Privacy analysis clearly indicates that the proposed system preserves the privacy of each user by means of revocability, unlinkability, and non-invertibility. The complementary traits are fused together generating a cancelable template making system highly secure and robust against various attacks which are discussed in the next subsection.

4.4 Security analysis

The security of the biometric system is of utmost priority. No adversary, in any case, may be able to break through the system as it will arise many security problems. The proposed biometric system is also analyzed against many such attacks.

4.4.1 Brute force attack

Brute Force attack assumes that the adversary possesses no previous knowledge about the transformed or the original biometric feature. Each possible combination is used to generate and match a transformed template. In the worst-case scenario, let us assume the intruder knows the length of the template and the maximum value and the minimum value of the transformed template.
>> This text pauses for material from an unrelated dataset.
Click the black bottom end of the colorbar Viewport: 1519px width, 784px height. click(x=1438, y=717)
In the proposed approach, the maximum and minimum values of template elements are -3.14165834 and 3.14165834 in DB1 with a precision of each element set to 8 decimal digits which amount to a total of \(2^{29}\) possibilities for each element in the template. Hence, to generate a template it would require an exceptionally high brute force effort which makes it computationally infeasible.

4.4.2 Attacks via record multiplicity

During attacks via record multiplicity (ARM), the adversary possesses multiple transformed templates of the same user and tries to establish a connection so as to develop an image of the original biometric trait. For example, let us take two transformed templates T1 and T2 created using a different key for the same user. Also, during privacy analysis, unlinkability between these templates was proven experimentally. Further, the ith value of T1 depends upon the point of projection \(P_1\) and it cannot be connected to ith value of T2 as it depends upon its points of projection \(P_2\).\(P_1\) and \(P_2\) will always be different as different keys are chosen. Therefore, the attacker cannot mount ARM attack even after having different copies of transformed templates from the same user.
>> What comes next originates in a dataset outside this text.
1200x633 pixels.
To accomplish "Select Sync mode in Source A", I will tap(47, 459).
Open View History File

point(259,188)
4.4.3 Blended substitution attacks

In the blended substitution, the attacker combines its data with user data in a single template. The blended template allows both users and attackers to authenticate against the same ID simultaneously. In the proposed approach, blended substitution is not feasible since, with only half of the user or attacker’s attribute, the matching score would be rejected as an imposter for both user and attacker.

In sum, the proposed system is an accurate, highly robust and reliable solution that can be employed in critical applications. The generated cancelable templates are highly non-invertible, unlinkable and revocable and hence address privacy and security concerns.
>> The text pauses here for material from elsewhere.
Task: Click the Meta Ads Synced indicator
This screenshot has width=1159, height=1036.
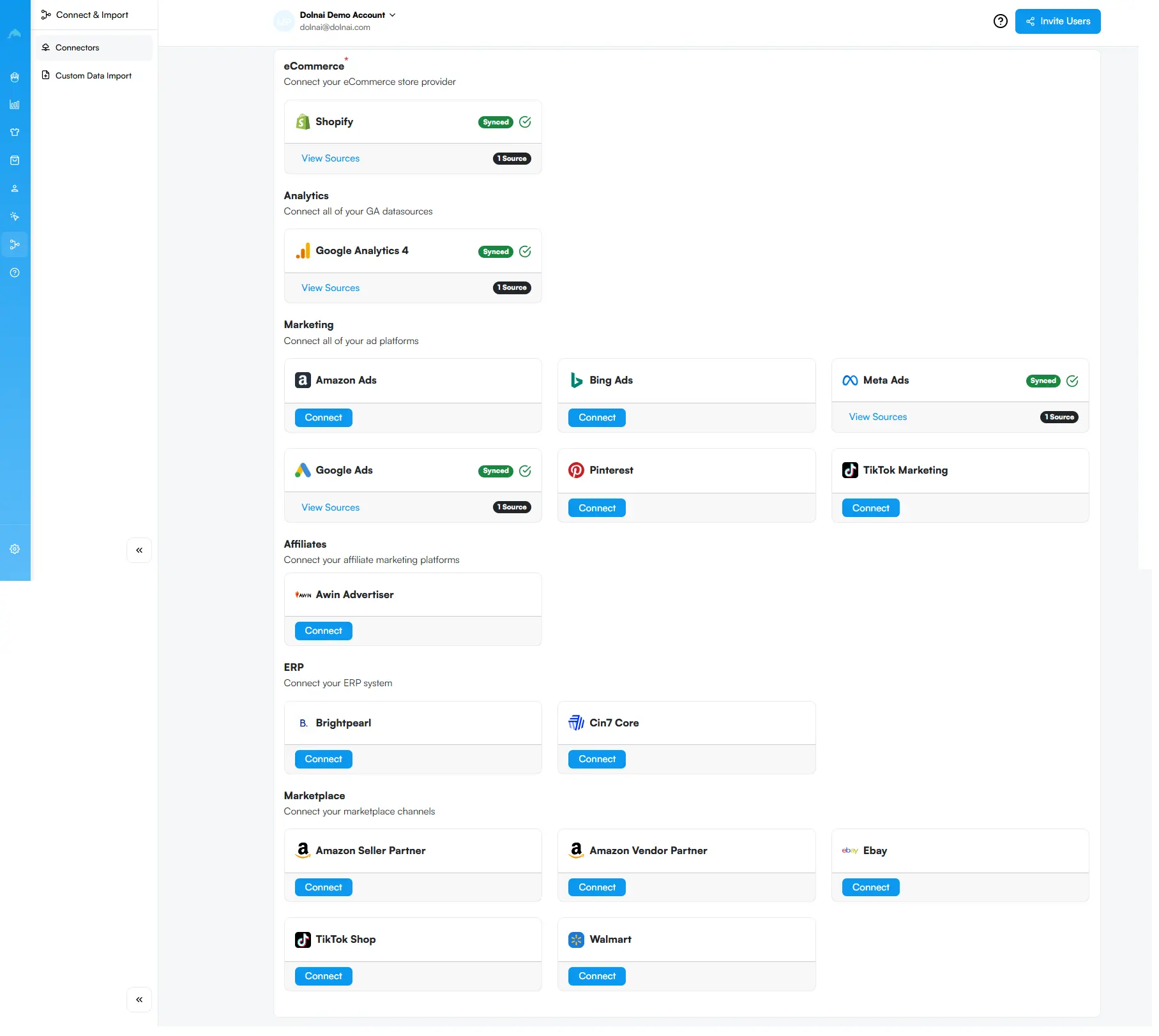Action: point(1043,380)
5 Conclusion and future directions

In this paper, a multimodal biometric system is proposed that ensures not only high performance but also robustness to security and privacy concerns. The feature size is reduced to half thereby requiring low computational and space complexity. The security analysis of the proposed fusion mechanism shows that the approach is able to defend various attacks, thereby, assuring user-privacy and data-security. Moreover, the generated templates are highly revocable, thus can be regenerated in case the data gets compromised. Hence, the proposed approach can be deployed for biometric authentication in security-critical applications. Experimental analysis shows the effectiveness of the proposed method in comparison to state-of-the-art solutions. On average, the proposed fusion achieves DI of 16.63 and EER of 0.004.

In future, we will look forward to incorporate image quality as a reliability factor into the proposed cancelable biometric system. It will help in enhancing the adaptivity of the system so that it may address various other challenges like poor quality input images, improper sensor interaction, etc. The reliability factor can be learned over a time period by estimating image quality for specific users and can make the system highly reliable and robust. The work can also be extended to integrate different security levels in the proposed framework.